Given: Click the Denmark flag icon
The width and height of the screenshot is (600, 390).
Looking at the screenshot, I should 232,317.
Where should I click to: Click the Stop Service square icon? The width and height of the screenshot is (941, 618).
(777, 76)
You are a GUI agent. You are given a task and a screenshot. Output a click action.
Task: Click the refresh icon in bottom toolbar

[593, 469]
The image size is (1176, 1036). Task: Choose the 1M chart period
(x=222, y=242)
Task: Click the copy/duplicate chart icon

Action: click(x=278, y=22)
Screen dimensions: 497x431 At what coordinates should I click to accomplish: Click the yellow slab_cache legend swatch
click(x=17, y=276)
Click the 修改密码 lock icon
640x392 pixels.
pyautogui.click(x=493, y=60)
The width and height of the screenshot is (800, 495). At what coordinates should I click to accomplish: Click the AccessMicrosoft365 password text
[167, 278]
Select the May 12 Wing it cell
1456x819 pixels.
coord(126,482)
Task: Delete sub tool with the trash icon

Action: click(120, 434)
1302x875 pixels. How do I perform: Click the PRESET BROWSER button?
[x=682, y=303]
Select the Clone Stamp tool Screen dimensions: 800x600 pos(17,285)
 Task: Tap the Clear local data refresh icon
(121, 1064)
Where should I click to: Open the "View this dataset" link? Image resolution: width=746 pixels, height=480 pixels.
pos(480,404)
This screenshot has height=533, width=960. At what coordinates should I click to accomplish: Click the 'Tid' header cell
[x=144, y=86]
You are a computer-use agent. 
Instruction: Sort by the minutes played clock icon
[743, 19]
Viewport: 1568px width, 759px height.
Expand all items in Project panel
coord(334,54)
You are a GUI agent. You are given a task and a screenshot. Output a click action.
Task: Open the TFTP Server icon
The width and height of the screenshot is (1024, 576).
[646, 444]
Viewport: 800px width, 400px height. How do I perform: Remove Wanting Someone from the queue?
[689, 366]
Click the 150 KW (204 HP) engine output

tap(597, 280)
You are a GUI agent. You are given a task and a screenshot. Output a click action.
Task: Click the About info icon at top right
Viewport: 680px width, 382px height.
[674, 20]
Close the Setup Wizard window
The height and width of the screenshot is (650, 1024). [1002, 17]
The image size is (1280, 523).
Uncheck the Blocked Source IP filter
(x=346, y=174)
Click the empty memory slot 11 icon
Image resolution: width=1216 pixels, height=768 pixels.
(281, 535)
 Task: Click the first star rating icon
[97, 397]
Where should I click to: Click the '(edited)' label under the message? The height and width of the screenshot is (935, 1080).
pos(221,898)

__What the task requires__. Start with the line above that contains "Task: Tap the Clear local data refresh icon" and stop after the line that contains "You are a computer-use agent.". Output those lines exactly, and only those.

__Problem solution__.
 Task: Tap the Clear local data refresh icon
(121, 1064)
Where should I click to: Open the "View this dataset" link? Image resolution: width=746 pixels, height=480 pixels.
pos(480,404)
This screenshot has height=533, width=960. At what coordinates should I click to accomplish: Click the 'Tid' header cell
[x=144, y=86]
You are a computer-use agent. 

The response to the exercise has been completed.